FTP Rush 1.1.3 Directory Traversal

Type packetstorm
Reporter High-Tech Bridge SA
Modified 2010-08-06T00:00:00


                                            `Vulnerability ID: HTB22527  
Reference: http://www.htbridge.ch/advisory/directory_traversal_in_ftp_rush.html  
Product: FTP Rush  
Vendor: IoRush Software ( http://www.ftprush.com/ )   

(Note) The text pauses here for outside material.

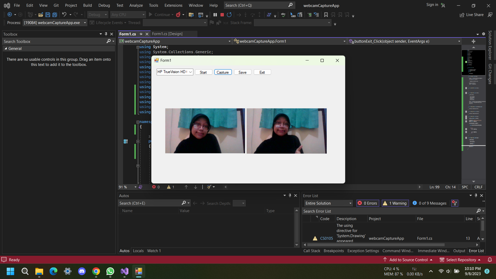Open the Debug menu

(104, 5)
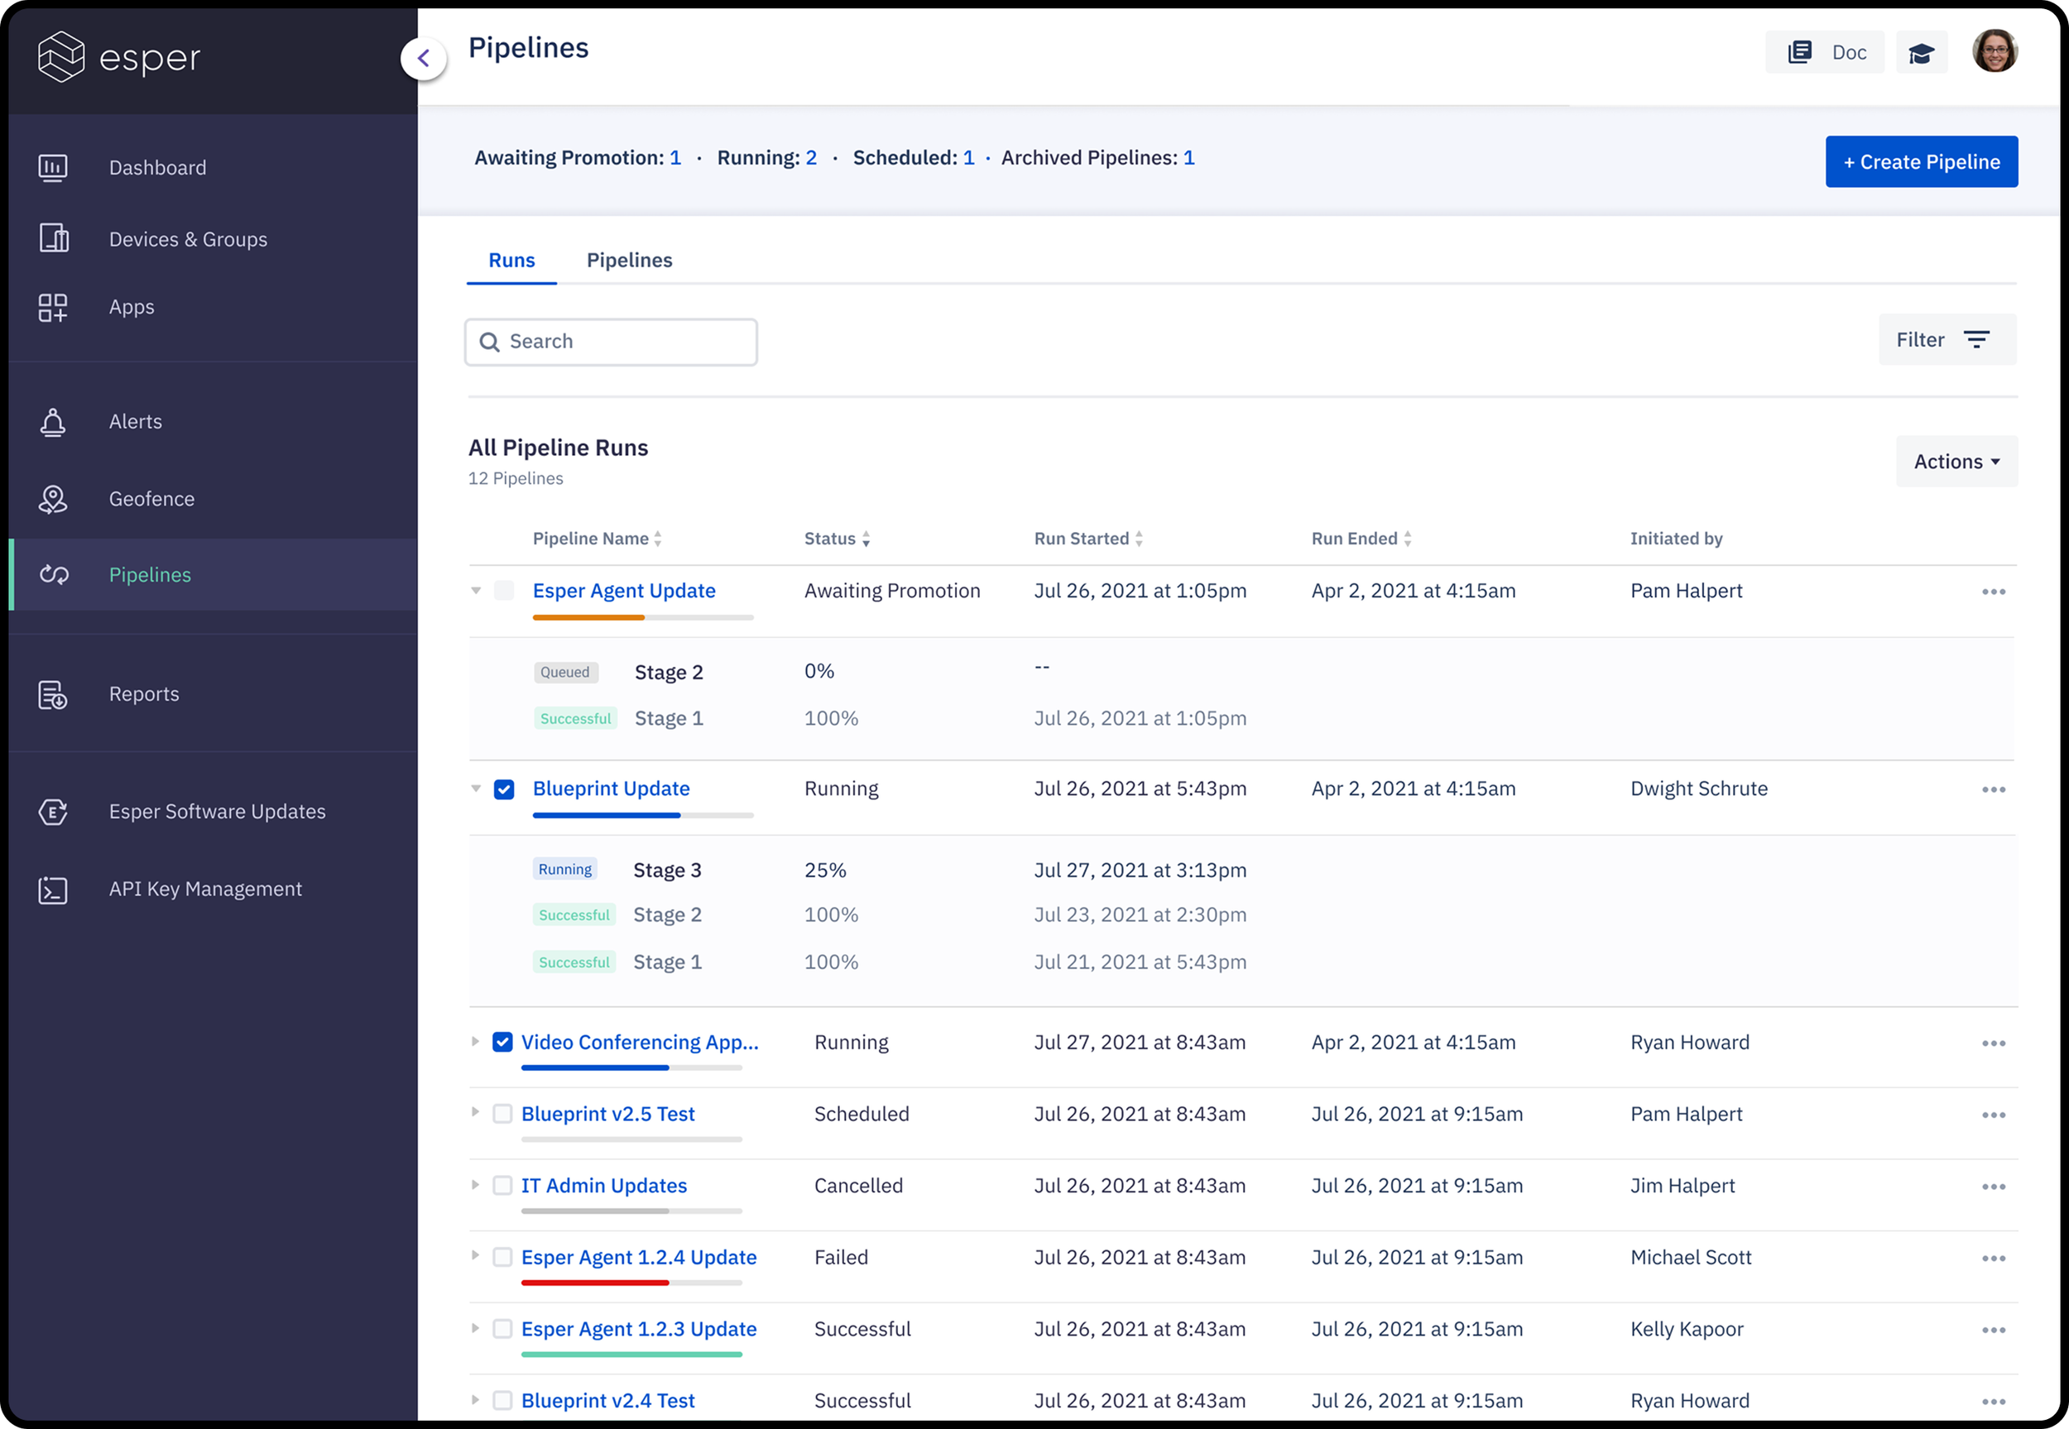2069x1429 pixels.
Task: Expand the Blueprint v2.5 Test row
Action: coord(475,1112)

Vulnerable Version: 1.1.3 and Probably Prior Versions  
Vendor Notification: 22 July 2010   
Vulnerability Type: Directory Traversal Vulnerability  
Status: Not Fixed, Vendor Alerted, Awaiting Vendor Response  
Risk level: High   
Credit: High-Tech Bridge SA - Ethical Hacking & Penetration Testing (http://www.htbridge.ch/)   
Vulnerability Details:  
When exploited, this vulnerability allows an anonymous attacker to write files to specified locations on a user's system.  
The FTP client does not properly sanitise filenames containing directory traversal sequences that are received from an FTP server, for example  
file named as "..\..\..\..\..\..\..\somefile.exe".  
By tricking a user to download a directory from a malicious FTP server that contains files with backslash directory traversal sequences in their filenames,   
an attacker can potentially write files into a user's Startup folder to execute malicious code when the user logs on.